Everything became fair game to hack.

Many of the “rewards” from the habit cycle are “something goes as I wanted it to go or makes me feel good,” so that’s pretty easy to identify most of the time. The behaviors are either self-observed or pointed out to me by others, and having others who will help point out these behaviors is absolutely critical in my experiences. The cues or triggers, however, can be much harder to identify.

Many of the ineffective habits I’ve identified—especially the ones of which I am least aware—the cue was “I want x to happen, so I’ll try y.” y worked, so why question something that works? This reveals tremendous opportunity to iterate on doing things even better—more efficiently, more effectively, more gracefully, more tactfully, more empathetically, etc.

Many of the bad habits I’ve identified, the cues have been “I was taught this is the way by myself or another, I was taught to fear an outcome, or I want to protect myself from harm.”

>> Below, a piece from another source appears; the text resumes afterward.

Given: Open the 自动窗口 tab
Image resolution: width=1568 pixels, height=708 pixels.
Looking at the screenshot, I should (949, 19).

Fear is hard for me to unwire, but for me it comes down to an understanding. It doesn’t even require courage, frankly. Just knowledge and understanding. The more I learn about the things I fear(ed), the more I learn that there may be nothing to fear at all. There may be easy ways to mitigate the risk of an undesirable outcome. Some things should be feared and avoided. But most things, with the right knowledge and understanding, really aren’t that big of a deal.

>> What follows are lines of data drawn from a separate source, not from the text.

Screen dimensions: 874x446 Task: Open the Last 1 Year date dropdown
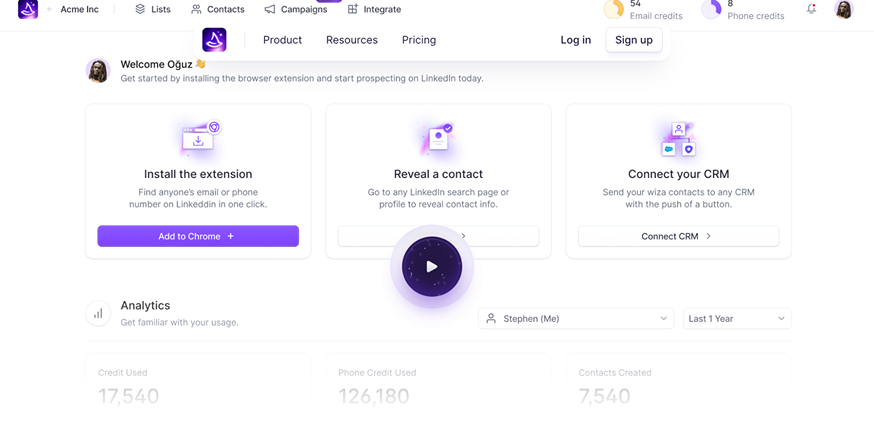click(x=736, y=319)
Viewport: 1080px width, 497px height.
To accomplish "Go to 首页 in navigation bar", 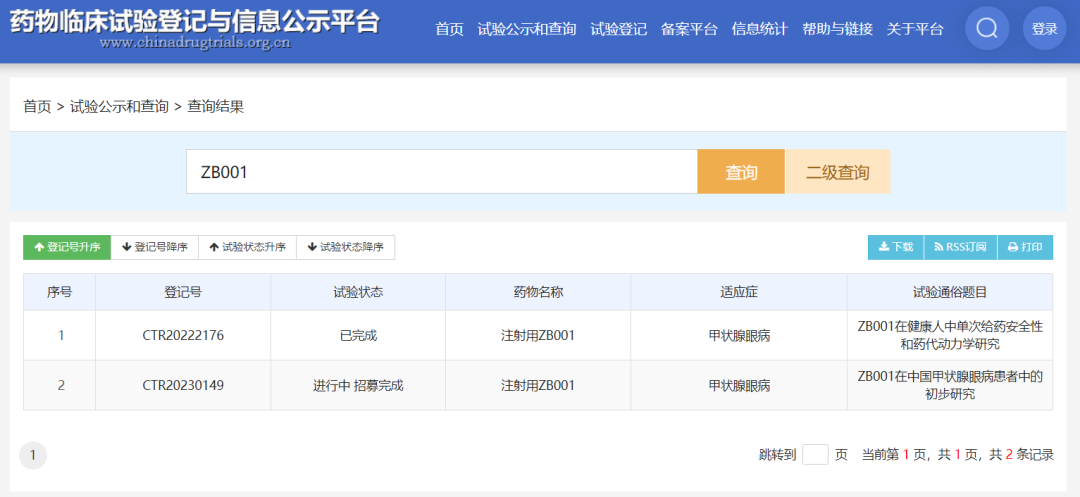I will [x=449, y=29].

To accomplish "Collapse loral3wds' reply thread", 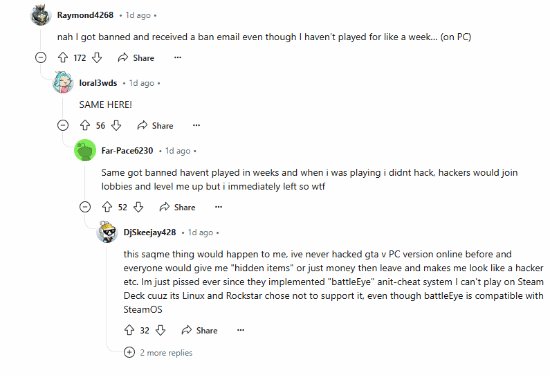I will point(63,125).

It’s really something thinking I can program myself to do anything. I haven’t found any evidence to disprove this to myself yet, so I’ll keep on that until something proves me otherwise. I may not be able to upload kung fu directly into my brain (I think Elon Musk is working on this), but through becoming aware of my habits, the reasons for those habits, and making a choice of what habits I want to train, self-improvement is really similar to writing Python, PHP, or Splunk searches.

And I can code like a boss when I’m working on something that excites me.

The real fun begins when applying this to patterns of thinking, but like the lessons in core strength, balance, and wisdom, those are best left for another post.